Discover the interview of DesignRepublic!

How did you become designer?

Since we’re answering this as a group, there’s no single “designer origin story.”

DesignRepublic grew quite organically — from a one-person company founded by Murtaza Teke, to the multidisciplinary team we are today. Different backgrounds, different skills, different obsessions… but all brought together by the same love for branding, packaging, and design that actually works in the real world.

Let’s just say none of us can enter a supermarket anymore without turning it into a professional field trip.

How would you define your vision of design, your style? 

Our vision of design is actually quite simple: it has to work.

Of course we care about beauty, style and emotion — but for us, design should also solve something. It should help a brand stand out, tell its story clearly, and perform in the real world, whether that’s on a supermarket shelf or across a full product range.

As for style, we’d say we like things that are clear, bold, relevant, and never decorative just for the sake of it.

For the future, what are your professional projects?

We want to keep doing what excites us most: building brands that are not only beautiful, but genuinely useful and memorable in the real world.

We’re especially interested in growing further with ambitious food and FMCG brands, taking on larger international projects, and continuing to work at the intersection of strategy, creativity and execution.
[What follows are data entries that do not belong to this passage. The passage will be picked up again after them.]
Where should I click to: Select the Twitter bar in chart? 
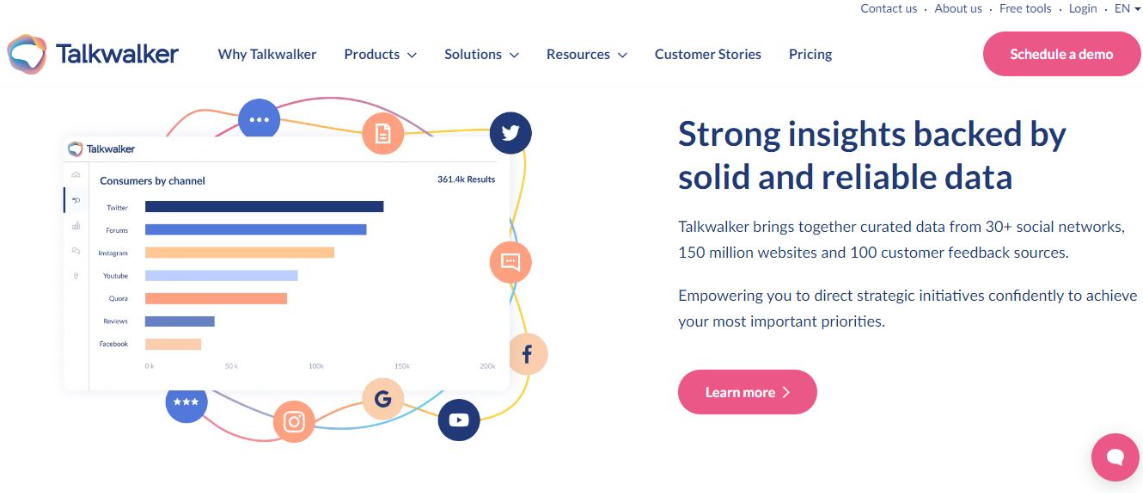click(264, 206)
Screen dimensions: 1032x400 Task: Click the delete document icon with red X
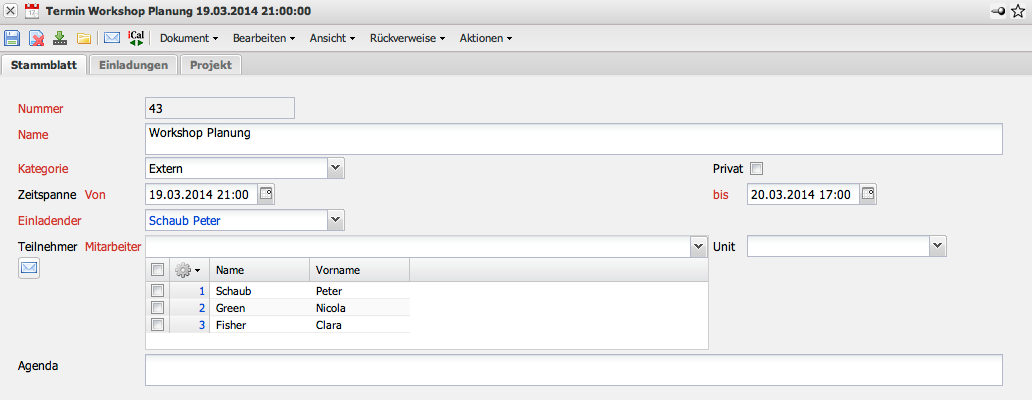click(36, 38)
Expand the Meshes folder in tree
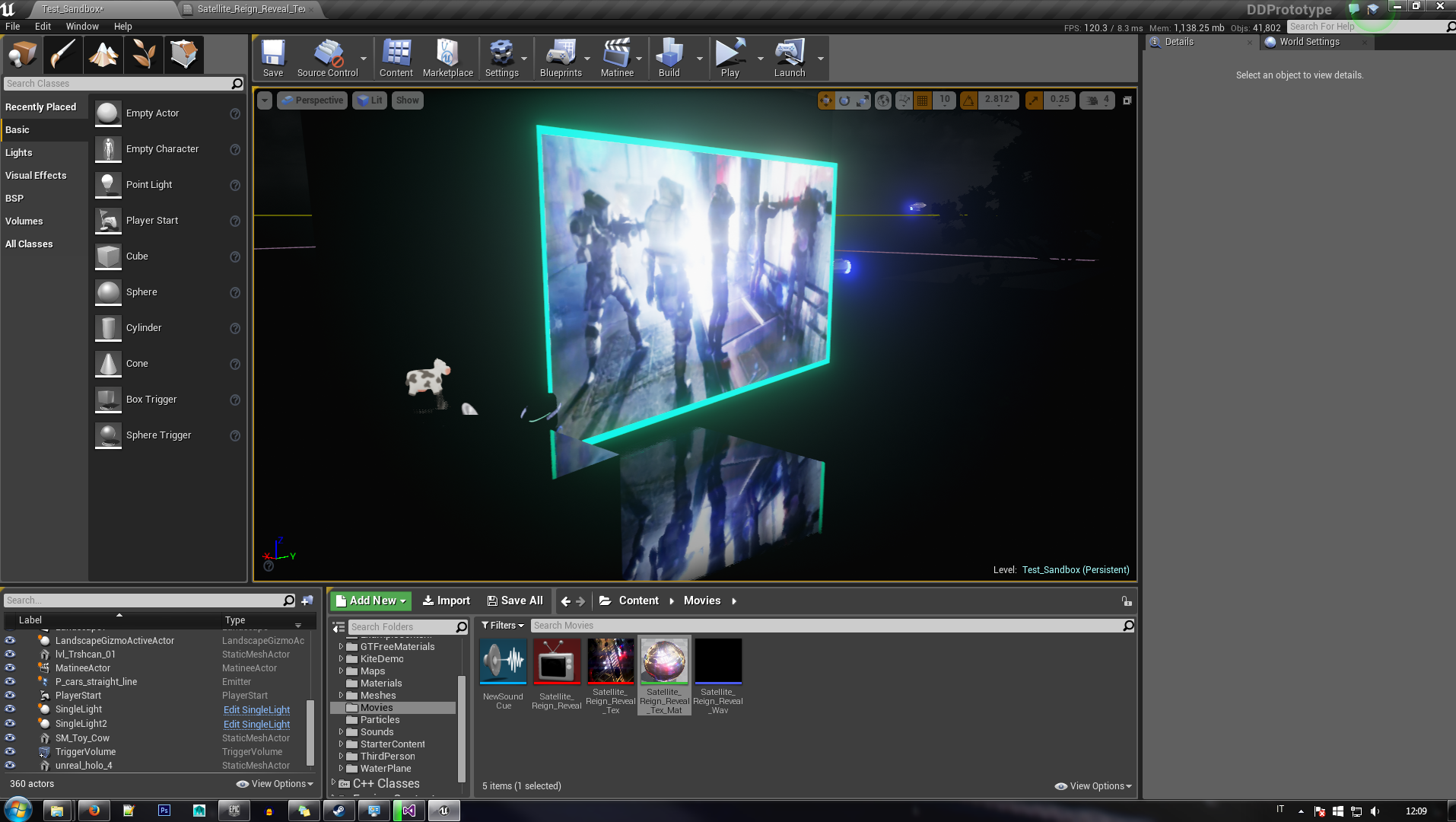 tap(341, 696)
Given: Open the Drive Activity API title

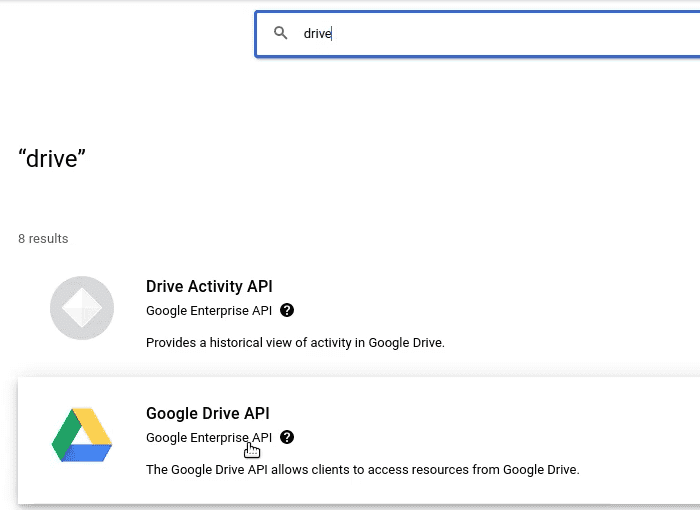Looking at the screenshot, I should [209, 286].
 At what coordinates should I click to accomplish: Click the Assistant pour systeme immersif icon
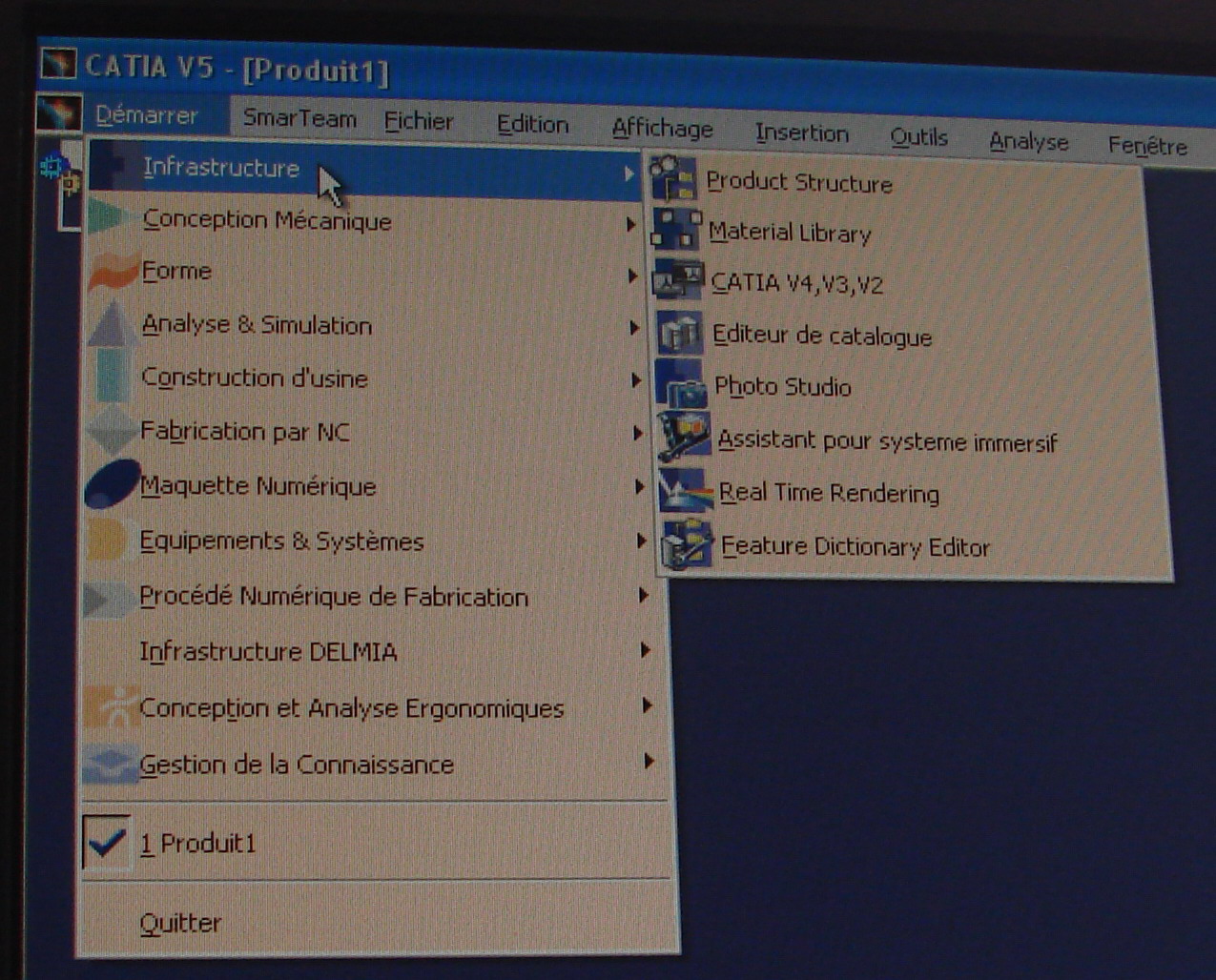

And ideally, we’d like to keep doing all that while staying the kind of team that still enjoys working together on a Monday morning.

What do you like the most in your job?.

That moment when everything suddenly makes sense.

When a concept clicks, when the design feels obvious, and when the client sees it and instantly knows: “this is the one.” It’s a mix of intuition, discussion, trial and error — and then suddenly, clarity.

And of course, seeing our work out in the real world.
We still stop in supermarkets to take pictures — sometimes a bit too proudly.